Stetina beats recovery expectations with Tour of Utah return

'Breaking down scar tissue is a lot harder than suffering on a climb,' says BMC rider

Just hours after fracturing his tibia and patella when he crashed into an unprotected bollard during stage 1 of the Vuelta al Pais Vasco in early April, BMC’s Peter Stetina was already eyeing a return to racing at the Larry H. Miller Tour of Utah.

Such a quick comeback from so serious an injury seemed improbable at the time, but Stetina soared through his recovery and will be on the start line when the race rolls out of Logan on Monday.

“Pete has been incredible,” said BMC director Jackson Stewart. “The day he got injured he was asking me about Utah, literally hours after they put him in the hospital.

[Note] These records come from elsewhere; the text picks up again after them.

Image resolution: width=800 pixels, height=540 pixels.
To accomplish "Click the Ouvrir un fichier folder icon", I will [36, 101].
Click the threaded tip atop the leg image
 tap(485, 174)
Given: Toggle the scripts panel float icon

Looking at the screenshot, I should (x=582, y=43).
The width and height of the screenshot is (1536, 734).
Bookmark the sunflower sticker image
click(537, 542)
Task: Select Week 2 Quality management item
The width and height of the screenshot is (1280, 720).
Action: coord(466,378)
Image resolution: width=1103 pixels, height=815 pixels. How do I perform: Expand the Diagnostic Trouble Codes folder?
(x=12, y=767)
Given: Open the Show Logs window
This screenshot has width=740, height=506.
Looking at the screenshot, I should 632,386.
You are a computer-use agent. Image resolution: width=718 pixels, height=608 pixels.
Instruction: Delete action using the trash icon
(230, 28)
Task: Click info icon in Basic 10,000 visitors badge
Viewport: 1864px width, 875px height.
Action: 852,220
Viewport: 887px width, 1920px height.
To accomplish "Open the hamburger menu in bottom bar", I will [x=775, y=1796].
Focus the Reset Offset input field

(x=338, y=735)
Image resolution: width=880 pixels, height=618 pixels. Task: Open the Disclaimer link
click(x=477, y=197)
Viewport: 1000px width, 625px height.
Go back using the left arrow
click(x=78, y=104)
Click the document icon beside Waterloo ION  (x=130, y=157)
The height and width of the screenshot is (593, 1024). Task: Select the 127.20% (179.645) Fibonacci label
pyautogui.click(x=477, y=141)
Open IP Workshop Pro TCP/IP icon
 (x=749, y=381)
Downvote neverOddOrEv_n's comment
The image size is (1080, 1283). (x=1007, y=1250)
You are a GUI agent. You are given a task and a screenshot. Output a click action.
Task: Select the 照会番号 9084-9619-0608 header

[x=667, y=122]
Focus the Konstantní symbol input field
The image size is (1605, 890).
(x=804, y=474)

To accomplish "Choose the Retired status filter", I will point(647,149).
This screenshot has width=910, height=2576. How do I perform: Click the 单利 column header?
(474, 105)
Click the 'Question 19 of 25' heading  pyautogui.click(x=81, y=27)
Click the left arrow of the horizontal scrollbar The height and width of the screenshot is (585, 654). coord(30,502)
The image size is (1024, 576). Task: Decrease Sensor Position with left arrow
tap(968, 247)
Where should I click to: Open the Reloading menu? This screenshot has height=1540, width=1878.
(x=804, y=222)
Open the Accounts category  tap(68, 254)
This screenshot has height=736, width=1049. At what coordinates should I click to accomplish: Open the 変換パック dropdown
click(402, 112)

“His mindset to come back has really just surpassed everyone’s recommendations or everyone’s concept of how fast someone could heal from something like that. The guy lives and breathes and sleeps all about bike racing and getting back to where he was.”

Stetina still walks with a pronounced limp, but he spent the past week in Park City riding and training, and doctors Eric Heiden and Max Testa recently cleared him to compete. Taylor Phinney, who suffered similar injuries in a crash at the US Pro Championships in May of 2014, will also make his comeback this week in Utah.

Stetina spent the first three months of his recovery at home in Santa Rosa, California, where he wasn’t able to put weight on his injured leg or to walk.

“Basically I’ve been walking for five weeks and I’ve been riding my bike for four weeks,” he said. “I’ve been able to actually train and ride hard for about two and a half weeks. So I’m starting the Tour of Utah on two and a half weeks of training.

“My injured leg is stable, but muscularly it’s really weak. Every ride I do it gets stronger, so if I make it through tomorrow I have a better chance of finishing stage 2 and so on and so forth. I personally would like to make it to the weekend. The best-case scenario is that I make it to stage 5.”

Stetina said his “modest” goals are to make the grupetto for a few stages. But even that accomplishment would be miraculous.

“All my doctors are saying it’s the fastest patella recovery they’ve ever seen, so I’m really happy just to be here,” he said. “If I can do a few stages in Utah then it will give me a bit of race rhythm and it will set me up toward hopefully finishing Colorado – that will be my next goal – and I get a few races in during the season, then I can go into the offseason with more under my belt. I can focus on my imbalances and then come into 2016 solid.”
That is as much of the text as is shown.